'''

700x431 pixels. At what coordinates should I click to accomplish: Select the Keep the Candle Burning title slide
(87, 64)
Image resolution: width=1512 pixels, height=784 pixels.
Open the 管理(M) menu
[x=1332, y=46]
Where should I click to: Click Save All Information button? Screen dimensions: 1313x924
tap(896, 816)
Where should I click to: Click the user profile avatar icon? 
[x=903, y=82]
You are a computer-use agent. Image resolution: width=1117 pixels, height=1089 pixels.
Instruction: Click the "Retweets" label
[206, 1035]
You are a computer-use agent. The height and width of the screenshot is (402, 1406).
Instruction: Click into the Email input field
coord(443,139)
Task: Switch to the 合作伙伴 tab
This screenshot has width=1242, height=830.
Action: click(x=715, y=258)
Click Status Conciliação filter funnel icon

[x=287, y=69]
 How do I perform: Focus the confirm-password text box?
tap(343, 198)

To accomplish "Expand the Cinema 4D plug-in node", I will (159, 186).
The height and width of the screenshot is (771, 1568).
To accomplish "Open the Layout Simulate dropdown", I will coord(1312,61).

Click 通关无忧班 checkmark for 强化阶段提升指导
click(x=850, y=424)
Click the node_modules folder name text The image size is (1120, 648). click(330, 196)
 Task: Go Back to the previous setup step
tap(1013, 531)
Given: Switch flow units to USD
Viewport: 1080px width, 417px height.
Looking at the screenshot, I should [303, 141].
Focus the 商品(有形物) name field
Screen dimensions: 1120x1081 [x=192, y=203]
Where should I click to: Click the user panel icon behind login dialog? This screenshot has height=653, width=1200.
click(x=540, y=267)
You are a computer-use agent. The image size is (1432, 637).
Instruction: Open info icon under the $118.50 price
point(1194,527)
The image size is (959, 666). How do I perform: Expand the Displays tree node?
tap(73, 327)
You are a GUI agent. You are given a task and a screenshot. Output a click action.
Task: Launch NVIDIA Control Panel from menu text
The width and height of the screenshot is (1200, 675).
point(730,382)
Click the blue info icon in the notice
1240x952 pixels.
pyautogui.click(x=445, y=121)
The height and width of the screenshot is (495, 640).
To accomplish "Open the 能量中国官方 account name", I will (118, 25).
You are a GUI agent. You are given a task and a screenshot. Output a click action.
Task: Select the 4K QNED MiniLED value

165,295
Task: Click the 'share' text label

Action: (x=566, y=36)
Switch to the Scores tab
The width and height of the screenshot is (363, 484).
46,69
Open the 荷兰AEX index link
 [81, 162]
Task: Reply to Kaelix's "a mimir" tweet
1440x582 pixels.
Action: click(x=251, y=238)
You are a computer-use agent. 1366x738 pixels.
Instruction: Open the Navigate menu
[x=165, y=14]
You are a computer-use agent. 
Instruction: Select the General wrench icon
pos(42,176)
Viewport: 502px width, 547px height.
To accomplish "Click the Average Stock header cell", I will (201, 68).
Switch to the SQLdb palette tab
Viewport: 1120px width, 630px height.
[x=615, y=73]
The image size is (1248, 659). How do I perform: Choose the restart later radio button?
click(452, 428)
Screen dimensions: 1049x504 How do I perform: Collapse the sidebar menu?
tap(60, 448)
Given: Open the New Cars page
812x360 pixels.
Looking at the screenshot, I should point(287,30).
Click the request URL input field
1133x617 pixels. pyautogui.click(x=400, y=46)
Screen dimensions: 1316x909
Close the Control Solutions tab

'''

:: Exercise description ::
Whenever the word "agent" appears in a line of the data above, that line counts. Say how many lines count, and nothing more.

:: The answer ::
7